Thats interesting thats its hydraulic fluid.  So Mobil DTE "26"?  I see the DTE in "24" and "25" ?  
Why would Precision Matthews be recommending SAE 68 if its not even the right kind of oil?  


darkzero said:


> SAE are viscosity grades commonly used in automotive. ISO is commonly for hydraulic oil. ISO 68 would be what you want, not SAE 68. I use Mobil DTE in my PM-45 but any good brand hydraulic oil will work if that is all you have access to.


----------



## RandyWilson (May 30, 2020)

To further muddy the waters, most of the synthetic oil on the market today isn't. It is cracked mineral oil that the US government allows to be called synthetic. The EU does not. That is why you have $5 "synthetic"  and $12 Euro-synthetic. In truth, there is little to no difference in performance between true synthetic and hydrocracked mineral. But Marketing gotta market.


----------



## 9t8z28 (May 30, 2020)

I am not worried about the non synthetic and synthetic oils being mixed in the mill gear box, I have read that the synthetic oils with detergents do not do well without filtration.  
I ask for a particular brand because its just easier to search for a specific product then I don't have to worry about the small differences between the products like how darkzone recommended Mobil DTE but there are different variations of it, IE 24, 25 and 26.  




Ulma Doctor said:


> i wouldn't be worried about using synthetic oils on a lathe, especially in the gear train
> oils are usually compatible between synthetic oil and mineral oil, small contamination of either doesn't cause problems
> but conversely, you don't want to mix synthetic grease and non- synthetic greases- often bad things happen quickly when greases are mixed
> 
> most hydraulic fluids in the ISO68 range would suffice, i wouldn't get too hung up on brand name- all will meet minimum specifications


----------



## RandyWilson (May 30, 2020)

9t8z28 said:


> Thats interesting thats its hydraulic fluid.  So Mobil DTE "26"?  I see the DTE in "24" and "25" ?
> Why would Precision Matthews be recommending SAE 68 if its not even the right kind of oil?

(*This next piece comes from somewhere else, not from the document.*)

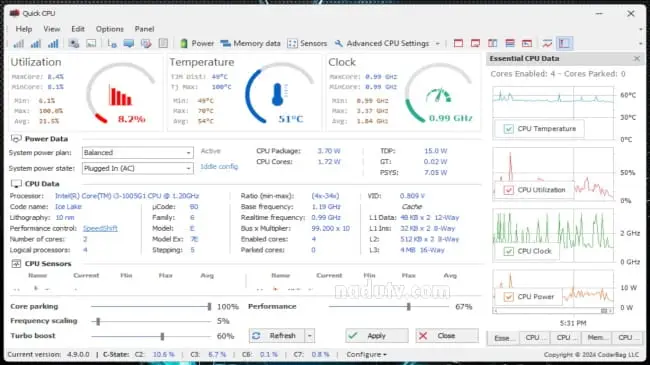Viewport: 650px width, 365px height.
Task: Click the Apply button
Action: [377, 336]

There is no such thing as SAE 68.  ISO 68 is about the same as SAE 80/90 gear oil. If I was to go the gear oil route, I would definitely avoid GL5. GL1 would be the ticket.


----------



## RandyWilson (May 30, 2020)

I found the PM manual online. I don't know how the Mobil DTE Heavy/Medium stacks up against the numbers. 

"""
Lubrication Oils are classified according to their viscosity. There are several viscosity indexes, the main ones being ISO (International Standards Organization) and SAE (Society of Automotive Engineers). SAE adds another complication with different indexes for engine and gear oils, further sub-divided into lists with and without the suffix W, meaning "multigrade". Mistaking SAE engine oil for gear oil can be an issue; for instance, SAE 20 engine oil has about the same viscosity as SAE 80 gear oil, both roughly equivalent to just one number on the ISO scale, ISO 68. Recommended lubricants Gearbox: ISO 68, such as SAE 80W90 auto gear oil, or Mobil DTE Heavy/Medium circulating oil (about 3 qts.) Ball oilers (X and Y leadscrews): ISO 32 oil, such as 3-IN-ONE (the "motor oil" version of this brand is heavier, about ISO 68, but it can also be used) X, Y and Z axis ways (dovetails): ISO 68 oil, such as Mobil Vactra No. 2, or equivalent Power feed (visible gears), quill rack and pinion, Z-axis helical gears: light general purpose grease, NLGI No. 2, or equivalent X and Y leadscrews: ISO 68 oil, such as Vactra No. 2 or 3-IN-ONE Motor Oil Z leadscrew: ISO 68 oil or NLGI No. 2 grease
"""


----------



## darkzero (May 30, 2020)

9t8z28 said:


> Thats interesting thats its hydraulic fluid.  So Mobil DTE "26"?  I see the DTE in "24" and "25" ?
> Why would Precision Matthews be recommending SAE 68 if its not even the right kind of oil?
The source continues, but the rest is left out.